■ **About this task**
From the entries below, copy exactly the lines from the one that contains "You are a computer-use agent. 814x886 pixels." through the one that contains "Click the 時刻 row label", both included, and only those.

■ **Provided information**
┌────────
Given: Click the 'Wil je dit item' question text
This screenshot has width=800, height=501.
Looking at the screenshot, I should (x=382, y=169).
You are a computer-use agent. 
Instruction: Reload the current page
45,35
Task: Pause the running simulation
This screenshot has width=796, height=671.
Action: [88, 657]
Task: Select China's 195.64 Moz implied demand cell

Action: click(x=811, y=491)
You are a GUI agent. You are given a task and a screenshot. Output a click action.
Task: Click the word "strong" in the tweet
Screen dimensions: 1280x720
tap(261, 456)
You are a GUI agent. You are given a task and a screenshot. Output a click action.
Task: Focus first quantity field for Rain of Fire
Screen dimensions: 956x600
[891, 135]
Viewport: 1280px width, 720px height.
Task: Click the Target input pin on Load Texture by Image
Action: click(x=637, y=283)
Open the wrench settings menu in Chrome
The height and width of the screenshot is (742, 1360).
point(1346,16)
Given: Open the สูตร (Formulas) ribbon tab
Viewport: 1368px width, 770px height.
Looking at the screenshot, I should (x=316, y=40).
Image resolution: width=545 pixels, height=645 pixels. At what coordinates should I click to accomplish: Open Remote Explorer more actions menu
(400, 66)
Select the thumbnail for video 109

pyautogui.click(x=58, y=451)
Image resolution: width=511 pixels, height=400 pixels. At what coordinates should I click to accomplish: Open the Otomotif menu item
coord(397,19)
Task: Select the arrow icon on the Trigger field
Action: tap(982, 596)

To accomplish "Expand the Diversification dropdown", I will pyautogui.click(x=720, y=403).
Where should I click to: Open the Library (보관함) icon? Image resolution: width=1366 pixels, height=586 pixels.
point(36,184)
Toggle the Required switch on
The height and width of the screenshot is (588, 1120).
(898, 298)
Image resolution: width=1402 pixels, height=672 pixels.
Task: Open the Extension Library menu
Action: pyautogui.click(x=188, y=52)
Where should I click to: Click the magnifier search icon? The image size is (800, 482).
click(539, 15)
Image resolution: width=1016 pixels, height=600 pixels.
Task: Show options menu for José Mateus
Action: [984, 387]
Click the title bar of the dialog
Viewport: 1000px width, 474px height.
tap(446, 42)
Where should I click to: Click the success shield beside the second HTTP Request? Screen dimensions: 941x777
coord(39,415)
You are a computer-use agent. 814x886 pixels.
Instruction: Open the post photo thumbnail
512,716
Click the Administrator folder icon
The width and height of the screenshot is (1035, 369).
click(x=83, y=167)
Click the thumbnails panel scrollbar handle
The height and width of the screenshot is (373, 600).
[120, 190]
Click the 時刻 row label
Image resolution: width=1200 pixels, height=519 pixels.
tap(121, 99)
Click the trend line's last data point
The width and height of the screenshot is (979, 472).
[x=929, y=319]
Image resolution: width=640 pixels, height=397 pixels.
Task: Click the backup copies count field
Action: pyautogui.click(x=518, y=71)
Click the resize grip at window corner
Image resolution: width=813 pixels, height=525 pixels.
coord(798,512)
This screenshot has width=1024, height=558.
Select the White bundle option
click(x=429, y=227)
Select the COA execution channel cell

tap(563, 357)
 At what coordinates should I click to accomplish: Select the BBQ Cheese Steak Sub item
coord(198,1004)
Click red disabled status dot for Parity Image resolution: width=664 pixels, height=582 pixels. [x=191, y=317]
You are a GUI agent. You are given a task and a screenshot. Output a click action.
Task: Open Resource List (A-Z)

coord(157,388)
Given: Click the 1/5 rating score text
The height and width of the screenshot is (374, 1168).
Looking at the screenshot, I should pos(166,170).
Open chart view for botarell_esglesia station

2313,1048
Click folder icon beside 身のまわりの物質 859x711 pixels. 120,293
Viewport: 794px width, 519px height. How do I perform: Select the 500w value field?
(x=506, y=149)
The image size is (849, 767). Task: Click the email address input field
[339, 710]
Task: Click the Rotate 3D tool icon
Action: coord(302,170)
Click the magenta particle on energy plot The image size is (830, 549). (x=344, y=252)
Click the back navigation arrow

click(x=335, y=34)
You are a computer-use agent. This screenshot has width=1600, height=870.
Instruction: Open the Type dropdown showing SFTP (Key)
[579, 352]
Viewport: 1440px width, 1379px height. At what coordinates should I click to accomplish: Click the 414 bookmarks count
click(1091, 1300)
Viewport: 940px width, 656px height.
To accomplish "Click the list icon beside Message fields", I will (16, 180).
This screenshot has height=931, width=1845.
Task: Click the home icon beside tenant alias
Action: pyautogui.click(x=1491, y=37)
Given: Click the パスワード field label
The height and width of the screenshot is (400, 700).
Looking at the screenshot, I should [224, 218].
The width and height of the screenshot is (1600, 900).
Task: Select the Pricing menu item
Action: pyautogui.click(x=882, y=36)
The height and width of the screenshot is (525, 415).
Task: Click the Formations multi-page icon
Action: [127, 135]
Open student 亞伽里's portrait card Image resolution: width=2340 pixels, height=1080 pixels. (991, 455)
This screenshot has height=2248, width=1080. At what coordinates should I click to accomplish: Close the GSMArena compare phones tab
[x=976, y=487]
└────────
■ **Answer for this exercise**
You are a computer-use agent. 814x886 pixels.
Instruction: Open the post photo thumbnail
512,716
Click the Administrator folder icon
The width and height of the screenshot is (1035, 369).
click(x=83, y=167)
Click the thumbnails panel scrollbar handle
The height and width of the screenshot is (373, 600).
[120, 190]
Click the 時刻 row label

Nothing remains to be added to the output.